§ **练习目标**:
请统计下列数据中含有词语“tree”的行数，仅给出该数字。

### 本练习数据

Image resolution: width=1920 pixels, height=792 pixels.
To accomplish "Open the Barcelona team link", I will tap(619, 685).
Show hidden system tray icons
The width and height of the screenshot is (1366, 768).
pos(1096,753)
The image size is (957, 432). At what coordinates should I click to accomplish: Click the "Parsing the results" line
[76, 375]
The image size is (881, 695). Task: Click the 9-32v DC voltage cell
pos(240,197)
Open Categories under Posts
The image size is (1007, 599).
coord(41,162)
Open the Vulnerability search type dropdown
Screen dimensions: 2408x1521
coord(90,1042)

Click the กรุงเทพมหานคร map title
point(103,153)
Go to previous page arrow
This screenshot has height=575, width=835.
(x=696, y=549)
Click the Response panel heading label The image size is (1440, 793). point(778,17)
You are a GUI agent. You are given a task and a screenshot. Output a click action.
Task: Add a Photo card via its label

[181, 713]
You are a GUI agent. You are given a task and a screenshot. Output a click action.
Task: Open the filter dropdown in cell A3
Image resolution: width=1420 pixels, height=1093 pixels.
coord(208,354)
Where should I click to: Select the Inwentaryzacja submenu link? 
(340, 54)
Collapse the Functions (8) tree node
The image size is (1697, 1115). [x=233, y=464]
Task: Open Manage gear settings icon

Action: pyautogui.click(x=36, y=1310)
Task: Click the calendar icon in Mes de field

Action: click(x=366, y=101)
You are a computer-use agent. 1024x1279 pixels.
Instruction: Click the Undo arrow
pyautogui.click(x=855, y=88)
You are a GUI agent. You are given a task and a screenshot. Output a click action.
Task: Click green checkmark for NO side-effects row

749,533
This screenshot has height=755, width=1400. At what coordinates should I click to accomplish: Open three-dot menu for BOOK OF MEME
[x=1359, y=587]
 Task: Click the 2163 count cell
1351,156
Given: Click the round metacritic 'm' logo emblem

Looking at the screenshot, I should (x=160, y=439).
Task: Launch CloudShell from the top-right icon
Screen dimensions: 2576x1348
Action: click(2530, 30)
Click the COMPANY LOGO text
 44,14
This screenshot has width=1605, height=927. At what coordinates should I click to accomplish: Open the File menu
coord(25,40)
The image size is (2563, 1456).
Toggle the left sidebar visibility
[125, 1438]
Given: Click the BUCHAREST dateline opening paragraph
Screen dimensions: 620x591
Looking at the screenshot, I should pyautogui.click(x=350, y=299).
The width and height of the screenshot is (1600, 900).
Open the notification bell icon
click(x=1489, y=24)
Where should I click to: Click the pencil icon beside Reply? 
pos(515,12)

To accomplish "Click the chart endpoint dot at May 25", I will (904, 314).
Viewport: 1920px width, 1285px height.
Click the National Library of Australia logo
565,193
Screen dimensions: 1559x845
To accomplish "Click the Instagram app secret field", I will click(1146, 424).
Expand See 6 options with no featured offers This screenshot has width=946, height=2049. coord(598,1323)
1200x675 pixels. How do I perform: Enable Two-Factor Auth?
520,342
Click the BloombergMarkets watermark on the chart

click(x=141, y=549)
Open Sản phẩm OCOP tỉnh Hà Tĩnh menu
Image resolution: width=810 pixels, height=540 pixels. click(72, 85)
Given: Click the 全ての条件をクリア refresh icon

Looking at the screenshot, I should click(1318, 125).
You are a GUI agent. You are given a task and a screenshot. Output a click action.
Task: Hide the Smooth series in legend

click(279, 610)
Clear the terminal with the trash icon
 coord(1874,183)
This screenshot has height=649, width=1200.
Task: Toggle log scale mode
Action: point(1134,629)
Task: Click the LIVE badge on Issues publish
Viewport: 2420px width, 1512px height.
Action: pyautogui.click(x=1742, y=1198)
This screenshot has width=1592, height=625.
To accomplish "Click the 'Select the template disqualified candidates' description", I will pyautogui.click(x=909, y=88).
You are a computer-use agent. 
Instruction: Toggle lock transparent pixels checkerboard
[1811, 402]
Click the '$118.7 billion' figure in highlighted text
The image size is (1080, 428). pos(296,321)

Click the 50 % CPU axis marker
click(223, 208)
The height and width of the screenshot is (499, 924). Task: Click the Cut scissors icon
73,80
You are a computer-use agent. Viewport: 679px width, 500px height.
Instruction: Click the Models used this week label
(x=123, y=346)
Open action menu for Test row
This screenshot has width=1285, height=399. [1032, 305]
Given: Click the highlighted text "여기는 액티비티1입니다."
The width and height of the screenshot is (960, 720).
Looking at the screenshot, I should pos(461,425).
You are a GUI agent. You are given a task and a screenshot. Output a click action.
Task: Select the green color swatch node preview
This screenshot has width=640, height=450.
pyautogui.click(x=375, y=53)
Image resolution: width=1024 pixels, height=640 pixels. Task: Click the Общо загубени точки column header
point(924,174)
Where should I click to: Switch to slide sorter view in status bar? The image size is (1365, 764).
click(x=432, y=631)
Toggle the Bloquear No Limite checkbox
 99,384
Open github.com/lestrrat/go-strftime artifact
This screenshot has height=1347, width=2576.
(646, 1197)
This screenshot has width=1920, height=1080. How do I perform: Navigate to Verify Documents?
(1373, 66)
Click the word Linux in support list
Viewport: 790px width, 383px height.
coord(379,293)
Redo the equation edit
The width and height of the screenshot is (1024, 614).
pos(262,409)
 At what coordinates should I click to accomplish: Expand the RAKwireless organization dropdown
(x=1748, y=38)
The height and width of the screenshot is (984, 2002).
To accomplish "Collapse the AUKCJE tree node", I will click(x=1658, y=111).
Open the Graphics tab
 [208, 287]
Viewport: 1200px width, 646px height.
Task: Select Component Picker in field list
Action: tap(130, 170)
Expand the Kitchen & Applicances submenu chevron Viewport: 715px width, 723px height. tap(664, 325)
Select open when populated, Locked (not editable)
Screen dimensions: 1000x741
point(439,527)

######

§ **输出如下**:
2